#### Extract to read
January 6, 2012 report
New e-cigarettes affect users' airways
(Medical Xpress) -- E-cigarettes, or electronic cigarettes, are promoted as a safer alternative to smoking. However, a new study published in the journal Chest, shows that these e-cigarettes cause immediate changes in the airways and may not be a as safe as they are promoted to be.
An e-cigarette is a battery operated device that users use to inhale vaporized liquid nicotine in place of regular tobacco cigarettes. The idea behind them was to give smokers something they could smoke without the exposure to the toxins that are found in cigarette smoke. It also allows users to Smoke without exposing others to second-hand smoke.
This small new study was conducted by researchers in Greece and led by Constantine I. Vardavas from the Center for Global Tobacco Control at the Harvard School of Public Health.
The study had 30 participants, all healthy non smokers. Some of the smokers were asked to puff on the e-cigarettes for five minutes while others were given the same e-cigarettes but with the nicotine cartridge removed. The researchers discovered that after only five minutes of exposure, the users smoking the cartridge-filled e-cigarettes showed signs of airway constriction and inflammation.
If this airway change is possible after only five minutes of use, the question then becomes what are the possible long-term complications? While this is not known yet, it definitely shows the need for more long-term studies on the product and its risk of leading to conditions such as various lung diseases like emphysema.
E-cigarettes are made with only five ingredients (nicotine, water, propylene glycol, glycerol and flavoring) that are approved by the FDA and have been marketed as causing no negative health effects. However, this new study shows that this is not the case and that more studies need to look at the potential dangers of this smoking alternative.
While many e-cigarettes are promoted to be a way to help quit smoking, the researchers warn consumers against it and advise that they follow proven quitting methods such as nicotine gum and patches and medications such as bupropion and varenicline.
Background: Debate exists as to the scientific evidence for their claims that e-cigarettes have no health related ramifications. Our aim was to assess whether using an e-cigarette for five minutes has an impact on pulmonary function tests and exhaled nitric oxide (FeNO) among healthy adult smokers.

#### Exercises to complete
1. Answer these questions using the e-cigarette report:
(a) In which journal was the new study published?
(b) How many participants took part in the study?
(c) Who led the study?
2. List the ingredients that the e-cigarette report says e-cigarettes are made with.
3. Pick up the e-cigarette report after its final sentence and write its continuation.

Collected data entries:
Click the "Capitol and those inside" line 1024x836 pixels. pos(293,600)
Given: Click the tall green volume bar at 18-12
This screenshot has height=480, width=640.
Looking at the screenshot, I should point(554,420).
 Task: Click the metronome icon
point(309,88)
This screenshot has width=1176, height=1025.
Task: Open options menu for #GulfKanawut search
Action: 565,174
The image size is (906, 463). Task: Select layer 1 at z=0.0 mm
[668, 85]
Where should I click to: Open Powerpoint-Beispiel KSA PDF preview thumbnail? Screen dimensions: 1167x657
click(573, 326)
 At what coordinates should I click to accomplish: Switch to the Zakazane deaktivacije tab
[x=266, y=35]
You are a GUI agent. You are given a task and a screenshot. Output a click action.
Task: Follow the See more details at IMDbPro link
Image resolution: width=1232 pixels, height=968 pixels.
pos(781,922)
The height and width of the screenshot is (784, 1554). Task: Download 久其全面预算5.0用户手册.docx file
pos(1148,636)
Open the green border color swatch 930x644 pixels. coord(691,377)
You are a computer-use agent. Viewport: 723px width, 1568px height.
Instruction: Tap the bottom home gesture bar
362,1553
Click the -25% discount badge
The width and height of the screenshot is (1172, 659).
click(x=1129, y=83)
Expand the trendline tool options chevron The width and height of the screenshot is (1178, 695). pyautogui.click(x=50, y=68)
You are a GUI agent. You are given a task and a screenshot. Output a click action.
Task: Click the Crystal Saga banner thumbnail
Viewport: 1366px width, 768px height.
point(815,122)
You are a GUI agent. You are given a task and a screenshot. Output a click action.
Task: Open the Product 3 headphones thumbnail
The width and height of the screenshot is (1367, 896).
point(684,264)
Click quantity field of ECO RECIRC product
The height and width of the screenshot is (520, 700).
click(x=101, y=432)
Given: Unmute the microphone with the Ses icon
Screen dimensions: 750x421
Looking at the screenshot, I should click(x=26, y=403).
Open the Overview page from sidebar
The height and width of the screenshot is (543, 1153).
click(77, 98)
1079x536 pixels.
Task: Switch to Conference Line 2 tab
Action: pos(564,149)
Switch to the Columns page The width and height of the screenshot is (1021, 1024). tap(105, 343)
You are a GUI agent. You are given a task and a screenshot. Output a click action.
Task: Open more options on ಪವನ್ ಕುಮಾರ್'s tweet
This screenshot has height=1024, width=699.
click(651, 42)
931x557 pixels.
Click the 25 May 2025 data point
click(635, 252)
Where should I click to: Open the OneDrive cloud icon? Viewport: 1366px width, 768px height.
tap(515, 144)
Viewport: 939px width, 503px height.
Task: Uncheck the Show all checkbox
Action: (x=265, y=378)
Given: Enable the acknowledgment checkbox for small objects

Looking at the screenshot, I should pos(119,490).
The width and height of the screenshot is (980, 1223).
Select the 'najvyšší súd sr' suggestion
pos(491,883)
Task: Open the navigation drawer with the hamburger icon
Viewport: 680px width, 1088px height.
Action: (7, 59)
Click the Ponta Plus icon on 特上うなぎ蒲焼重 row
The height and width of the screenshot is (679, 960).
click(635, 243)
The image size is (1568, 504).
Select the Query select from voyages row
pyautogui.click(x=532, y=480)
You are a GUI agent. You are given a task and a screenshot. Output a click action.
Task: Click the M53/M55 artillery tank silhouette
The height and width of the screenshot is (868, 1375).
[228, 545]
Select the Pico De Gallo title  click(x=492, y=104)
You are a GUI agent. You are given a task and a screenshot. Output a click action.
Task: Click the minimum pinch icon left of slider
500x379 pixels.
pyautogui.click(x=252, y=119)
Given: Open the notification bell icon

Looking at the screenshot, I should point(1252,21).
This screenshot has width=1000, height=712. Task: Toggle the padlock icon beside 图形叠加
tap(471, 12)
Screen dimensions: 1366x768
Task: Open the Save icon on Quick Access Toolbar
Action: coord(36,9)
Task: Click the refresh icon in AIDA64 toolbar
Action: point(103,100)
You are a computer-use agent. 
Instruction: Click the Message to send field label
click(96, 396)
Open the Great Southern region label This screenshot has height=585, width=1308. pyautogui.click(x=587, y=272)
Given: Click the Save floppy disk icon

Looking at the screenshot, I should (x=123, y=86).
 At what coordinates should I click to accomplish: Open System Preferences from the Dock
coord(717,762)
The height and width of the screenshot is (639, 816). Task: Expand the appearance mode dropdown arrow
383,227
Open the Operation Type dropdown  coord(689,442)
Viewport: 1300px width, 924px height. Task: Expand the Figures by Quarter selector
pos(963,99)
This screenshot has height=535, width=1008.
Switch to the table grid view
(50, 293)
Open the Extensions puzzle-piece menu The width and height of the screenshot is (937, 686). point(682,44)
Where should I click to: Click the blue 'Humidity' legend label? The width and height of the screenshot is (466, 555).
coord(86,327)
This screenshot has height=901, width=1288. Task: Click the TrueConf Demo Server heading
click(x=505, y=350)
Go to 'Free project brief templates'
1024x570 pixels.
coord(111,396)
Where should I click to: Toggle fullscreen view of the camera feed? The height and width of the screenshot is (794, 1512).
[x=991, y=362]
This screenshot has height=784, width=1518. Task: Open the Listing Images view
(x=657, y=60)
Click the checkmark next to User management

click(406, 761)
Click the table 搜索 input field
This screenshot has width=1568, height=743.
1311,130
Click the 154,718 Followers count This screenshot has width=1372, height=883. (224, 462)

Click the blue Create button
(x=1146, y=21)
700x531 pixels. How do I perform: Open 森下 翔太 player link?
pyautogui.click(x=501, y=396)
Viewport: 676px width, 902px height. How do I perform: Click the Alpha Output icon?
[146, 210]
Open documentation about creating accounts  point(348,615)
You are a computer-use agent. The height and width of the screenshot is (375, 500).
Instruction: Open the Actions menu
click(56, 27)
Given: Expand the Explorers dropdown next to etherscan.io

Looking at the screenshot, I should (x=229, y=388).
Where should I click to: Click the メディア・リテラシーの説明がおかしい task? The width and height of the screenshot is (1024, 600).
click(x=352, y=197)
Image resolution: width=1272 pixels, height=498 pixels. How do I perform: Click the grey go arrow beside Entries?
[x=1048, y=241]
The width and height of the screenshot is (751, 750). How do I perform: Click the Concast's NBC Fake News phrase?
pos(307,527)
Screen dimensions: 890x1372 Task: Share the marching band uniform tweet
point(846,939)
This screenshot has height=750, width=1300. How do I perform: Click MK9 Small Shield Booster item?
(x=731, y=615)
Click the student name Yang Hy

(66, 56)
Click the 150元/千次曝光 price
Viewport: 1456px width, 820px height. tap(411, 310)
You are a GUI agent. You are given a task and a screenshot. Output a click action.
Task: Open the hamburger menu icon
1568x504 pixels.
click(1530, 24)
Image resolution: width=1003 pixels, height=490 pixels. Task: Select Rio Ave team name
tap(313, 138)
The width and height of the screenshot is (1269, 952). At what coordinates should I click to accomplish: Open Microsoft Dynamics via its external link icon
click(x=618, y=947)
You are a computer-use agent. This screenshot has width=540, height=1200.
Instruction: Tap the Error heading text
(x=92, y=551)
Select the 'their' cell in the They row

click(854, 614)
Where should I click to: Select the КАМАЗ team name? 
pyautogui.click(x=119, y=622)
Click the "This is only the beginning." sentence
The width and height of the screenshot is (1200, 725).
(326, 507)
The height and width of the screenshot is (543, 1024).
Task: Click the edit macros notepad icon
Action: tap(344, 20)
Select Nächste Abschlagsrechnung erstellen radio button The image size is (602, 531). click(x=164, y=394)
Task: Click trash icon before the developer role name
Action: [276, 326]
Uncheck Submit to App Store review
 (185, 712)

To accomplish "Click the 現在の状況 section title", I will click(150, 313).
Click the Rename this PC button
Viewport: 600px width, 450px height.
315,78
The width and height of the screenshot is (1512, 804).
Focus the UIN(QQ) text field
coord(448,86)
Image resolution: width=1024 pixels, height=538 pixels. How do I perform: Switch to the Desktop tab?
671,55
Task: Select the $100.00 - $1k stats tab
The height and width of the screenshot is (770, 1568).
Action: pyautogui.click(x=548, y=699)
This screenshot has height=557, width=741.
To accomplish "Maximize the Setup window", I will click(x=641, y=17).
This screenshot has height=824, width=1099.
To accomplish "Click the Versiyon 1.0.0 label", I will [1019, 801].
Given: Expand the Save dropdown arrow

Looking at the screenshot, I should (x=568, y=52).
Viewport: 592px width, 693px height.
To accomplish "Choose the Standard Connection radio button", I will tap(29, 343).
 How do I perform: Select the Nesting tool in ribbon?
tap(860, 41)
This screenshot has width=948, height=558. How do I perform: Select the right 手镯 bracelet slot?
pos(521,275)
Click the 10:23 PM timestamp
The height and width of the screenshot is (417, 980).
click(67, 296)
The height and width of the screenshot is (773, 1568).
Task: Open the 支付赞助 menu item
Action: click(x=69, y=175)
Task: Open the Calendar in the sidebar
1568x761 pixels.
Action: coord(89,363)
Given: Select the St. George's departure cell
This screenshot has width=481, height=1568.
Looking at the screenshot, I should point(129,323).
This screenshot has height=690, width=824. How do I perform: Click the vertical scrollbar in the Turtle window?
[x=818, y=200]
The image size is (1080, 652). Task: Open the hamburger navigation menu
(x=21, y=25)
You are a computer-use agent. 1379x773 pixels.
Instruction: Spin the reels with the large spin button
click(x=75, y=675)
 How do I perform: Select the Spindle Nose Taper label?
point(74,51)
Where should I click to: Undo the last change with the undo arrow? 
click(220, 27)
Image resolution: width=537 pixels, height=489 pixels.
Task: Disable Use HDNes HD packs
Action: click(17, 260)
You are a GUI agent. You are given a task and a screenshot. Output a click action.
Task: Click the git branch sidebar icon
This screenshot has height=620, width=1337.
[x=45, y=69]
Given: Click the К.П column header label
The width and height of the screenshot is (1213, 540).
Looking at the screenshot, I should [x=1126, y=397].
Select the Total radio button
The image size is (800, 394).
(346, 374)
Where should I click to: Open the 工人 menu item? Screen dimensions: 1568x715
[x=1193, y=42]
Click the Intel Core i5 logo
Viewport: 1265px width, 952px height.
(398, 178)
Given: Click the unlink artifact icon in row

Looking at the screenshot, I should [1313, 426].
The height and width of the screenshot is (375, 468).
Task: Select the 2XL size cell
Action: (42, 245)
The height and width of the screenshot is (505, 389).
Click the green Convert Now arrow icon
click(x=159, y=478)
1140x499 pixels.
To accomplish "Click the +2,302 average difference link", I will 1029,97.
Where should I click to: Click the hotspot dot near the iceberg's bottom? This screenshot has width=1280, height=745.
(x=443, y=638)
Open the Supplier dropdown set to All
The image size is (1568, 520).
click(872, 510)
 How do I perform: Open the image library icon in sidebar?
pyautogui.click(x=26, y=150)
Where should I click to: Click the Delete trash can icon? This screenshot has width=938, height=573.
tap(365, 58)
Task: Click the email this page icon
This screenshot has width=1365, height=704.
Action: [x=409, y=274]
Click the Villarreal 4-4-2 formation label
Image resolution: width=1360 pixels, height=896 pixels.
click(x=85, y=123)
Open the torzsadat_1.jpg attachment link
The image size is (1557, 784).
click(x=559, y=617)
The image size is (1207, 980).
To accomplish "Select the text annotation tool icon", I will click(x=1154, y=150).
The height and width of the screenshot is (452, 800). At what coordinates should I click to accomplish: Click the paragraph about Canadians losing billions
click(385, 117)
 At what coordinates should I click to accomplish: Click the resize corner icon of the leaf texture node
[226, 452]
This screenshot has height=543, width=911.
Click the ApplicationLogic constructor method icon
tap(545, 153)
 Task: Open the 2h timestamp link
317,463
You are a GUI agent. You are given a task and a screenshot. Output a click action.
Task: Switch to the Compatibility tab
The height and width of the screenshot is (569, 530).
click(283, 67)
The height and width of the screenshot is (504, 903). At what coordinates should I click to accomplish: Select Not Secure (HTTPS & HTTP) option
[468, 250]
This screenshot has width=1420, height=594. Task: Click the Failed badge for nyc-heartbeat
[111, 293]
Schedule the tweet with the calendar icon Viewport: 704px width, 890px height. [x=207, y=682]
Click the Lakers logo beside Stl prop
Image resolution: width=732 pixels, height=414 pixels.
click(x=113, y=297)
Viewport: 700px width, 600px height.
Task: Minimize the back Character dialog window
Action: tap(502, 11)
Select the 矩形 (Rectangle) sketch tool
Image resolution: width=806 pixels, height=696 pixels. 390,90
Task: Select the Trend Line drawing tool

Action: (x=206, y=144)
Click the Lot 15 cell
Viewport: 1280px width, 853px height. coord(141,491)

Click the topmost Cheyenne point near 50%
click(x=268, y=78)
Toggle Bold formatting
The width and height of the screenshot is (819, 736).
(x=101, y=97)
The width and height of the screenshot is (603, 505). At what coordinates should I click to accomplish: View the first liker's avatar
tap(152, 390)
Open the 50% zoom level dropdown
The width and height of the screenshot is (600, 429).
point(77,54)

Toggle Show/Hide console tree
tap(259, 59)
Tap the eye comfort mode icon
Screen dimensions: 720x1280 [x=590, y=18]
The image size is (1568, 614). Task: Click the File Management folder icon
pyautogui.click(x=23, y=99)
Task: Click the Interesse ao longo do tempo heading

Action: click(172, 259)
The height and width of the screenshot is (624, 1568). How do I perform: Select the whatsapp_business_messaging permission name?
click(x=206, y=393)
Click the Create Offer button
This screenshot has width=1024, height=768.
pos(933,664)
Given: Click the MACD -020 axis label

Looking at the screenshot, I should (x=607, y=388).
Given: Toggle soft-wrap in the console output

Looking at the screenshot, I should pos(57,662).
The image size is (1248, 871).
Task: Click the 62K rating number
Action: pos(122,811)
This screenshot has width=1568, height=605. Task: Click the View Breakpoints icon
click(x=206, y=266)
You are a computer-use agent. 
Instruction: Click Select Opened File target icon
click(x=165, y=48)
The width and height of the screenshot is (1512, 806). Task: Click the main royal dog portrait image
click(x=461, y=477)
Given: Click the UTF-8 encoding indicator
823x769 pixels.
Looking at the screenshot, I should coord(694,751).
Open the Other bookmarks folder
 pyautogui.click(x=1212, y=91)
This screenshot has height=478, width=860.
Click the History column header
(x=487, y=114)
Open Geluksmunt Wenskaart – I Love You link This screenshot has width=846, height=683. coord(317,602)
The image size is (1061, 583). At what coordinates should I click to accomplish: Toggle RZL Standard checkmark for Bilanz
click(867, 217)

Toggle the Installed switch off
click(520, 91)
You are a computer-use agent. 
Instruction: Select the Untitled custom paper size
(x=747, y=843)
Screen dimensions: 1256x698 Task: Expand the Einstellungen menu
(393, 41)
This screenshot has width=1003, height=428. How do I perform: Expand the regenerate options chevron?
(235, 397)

#### Responses to the exercise
1.
(a) Chest
(b) 30
(c) Constantine I. Vardavas from the Center for Global Tobacco Control at the Harvard School of Public Health

2. nicotine, water, propylene glycol, glycerol, flavoring

3.
Methods: 30 healthy non smokers (ages 19-56, 14 male) participated in this laboratory based experimental vs. control group study. Ab lib use of an e-cigarette for 5 minutes with the cartridge included (experimental group n=30) or removed from the device (control group n=10) was assessed.
Results: Using an e-cigarette for 5 minutes was found to lead to an immediate decrease in exhaled FeNO within the experimental group by 2.14ppb, (p=0.005) while not in the control group (p=0.859). Total impedance (Z5Hz) in the experimental group was found to also increase by 0.033kPa/(L/s) (p<0.001) while flow resistance at R5Hz, R10Hz and R20Hz also statistically increased.). Regression analyses controlling for baseline measurements indicated statistically significant decrease in FeNO and an increase in impedance by 0.04kPa/(L/s), (p=0.003), resistance at R5Hz by 0.04kPa/(L/s), (p=0.003),at R10Hz by 0.034kPa/(L/s), (p=0.008), at R20Hz by 0.043kPa/(L/s), (p=0.007), and overall peripheral airway resistance (beta: 0.042 kPa/(L/s), (p=0.024), after using an e-cigarette.
Conclusions: E-cigarettes assessed in the context of this study were found to have immediate adverse physiologic effects after short term use that are similar to some of the effects seen with tobacco smoking, however the long term health effects of e-cigarette use are unknown but potentially adverse and worthy of further investigation.